Getting Started

How to install the Trunk CLI to check your code in less than 60 seconds.

The trunk command line tool runs locally on your developer machine, right where your code is. Later, you can automatically scan your repo using the Trunk Check webapp. Trunk Check will automatically keep tools up to date, suggest standard tools for your project type (eg: clang-format for C++, eslint for JS/TS), and pin versions in trunk.yaml to ensure Trunk Check is reproducible.

Install the CLI

Run one of the following to install the trunk command line tool.

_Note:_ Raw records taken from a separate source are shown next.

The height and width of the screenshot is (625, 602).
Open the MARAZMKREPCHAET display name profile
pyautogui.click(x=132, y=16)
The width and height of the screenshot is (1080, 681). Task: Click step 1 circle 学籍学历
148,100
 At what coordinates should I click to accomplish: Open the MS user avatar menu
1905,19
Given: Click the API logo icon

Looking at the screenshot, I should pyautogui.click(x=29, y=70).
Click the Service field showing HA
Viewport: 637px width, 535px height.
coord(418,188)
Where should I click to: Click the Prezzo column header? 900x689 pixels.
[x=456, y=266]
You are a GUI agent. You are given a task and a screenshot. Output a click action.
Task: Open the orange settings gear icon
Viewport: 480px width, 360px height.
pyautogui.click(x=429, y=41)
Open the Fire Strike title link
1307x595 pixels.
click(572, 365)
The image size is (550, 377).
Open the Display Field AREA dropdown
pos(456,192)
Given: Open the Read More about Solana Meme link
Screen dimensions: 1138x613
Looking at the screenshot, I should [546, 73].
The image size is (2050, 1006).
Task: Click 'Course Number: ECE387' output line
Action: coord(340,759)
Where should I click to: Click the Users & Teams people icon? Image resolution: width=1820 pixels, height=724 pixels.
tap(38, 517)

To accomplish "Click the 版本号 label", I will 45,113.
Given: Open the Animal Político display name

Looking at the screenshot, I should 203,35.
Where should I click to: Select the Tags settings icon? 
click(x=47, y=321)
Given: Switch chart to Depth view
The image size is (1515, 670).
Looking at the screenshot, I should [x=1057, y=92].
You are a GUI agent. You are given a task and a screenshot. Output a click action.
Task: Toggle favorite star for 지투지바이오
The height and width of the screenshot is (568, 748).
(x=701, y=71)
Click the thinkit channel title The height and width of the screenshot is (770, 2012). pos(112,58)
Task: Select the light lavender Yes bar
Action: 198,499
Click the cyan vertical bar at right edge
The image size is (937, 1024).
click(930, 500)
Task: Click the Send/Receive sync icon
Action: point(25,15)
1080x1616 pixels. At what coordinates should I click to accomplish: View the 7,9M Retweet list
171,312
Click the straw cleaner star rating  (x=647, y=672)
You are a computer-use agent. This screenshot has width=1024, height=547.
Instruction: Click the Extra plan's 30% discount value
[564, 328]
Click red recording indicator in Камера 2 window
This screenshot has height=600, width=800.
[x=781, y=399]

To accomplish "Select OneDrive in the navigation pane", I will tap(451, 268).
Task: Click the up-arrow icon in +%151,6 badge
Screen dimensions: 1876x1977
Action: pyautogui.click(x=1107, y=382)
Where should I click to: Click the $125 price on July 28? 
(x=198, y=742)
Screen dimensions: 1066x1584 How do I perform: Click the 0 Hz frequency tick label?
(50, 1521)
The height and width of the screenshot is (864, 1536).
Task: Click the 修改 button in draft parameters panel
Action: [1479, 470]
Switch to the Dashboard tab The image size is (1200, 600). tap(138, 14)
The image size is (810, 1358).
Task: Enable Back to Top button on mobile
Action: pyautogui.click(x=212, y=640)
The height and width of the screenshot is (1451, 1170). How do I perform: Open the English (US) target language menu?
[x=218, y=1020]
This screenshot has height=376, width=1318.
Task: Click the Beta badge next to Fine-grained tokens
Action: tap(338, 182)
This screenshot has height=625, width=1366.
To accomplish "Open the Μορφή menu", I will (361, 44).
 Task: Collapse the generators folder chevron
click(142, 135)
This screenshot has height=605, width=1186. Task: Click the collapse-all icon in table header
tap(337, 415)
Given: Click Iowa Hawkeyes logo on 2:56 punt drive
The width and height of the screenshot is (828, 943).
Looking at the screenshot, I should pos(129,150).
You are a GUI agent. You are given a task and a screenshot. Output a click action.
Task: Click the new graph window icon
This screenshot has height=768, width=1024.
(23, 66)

curl https://get.trunk.io -fsSL | bash

Initialize trunk

From the root of a git repo, run:

trunk init

This will scan your repository and create a .trunk/trunk.yaml that enables all the linters, formatters, and security analyzers that are recommended for your project based on the source code types (*.c, *.py, *.js, etc.) as well as existing tool configuration files (ex: .eslintrc, .clang-format, .flake8). You can enable additional linters with the trunk check enable <toolname> command. For more details, see here.

Basic Usage

The main commands when running trunk from the command line are:

trunk check       # runs the universal linter on all applicable files
trunk fmt         # runs all the enabled formatters and auto-applies changes

You can always find this list using trunk check --help.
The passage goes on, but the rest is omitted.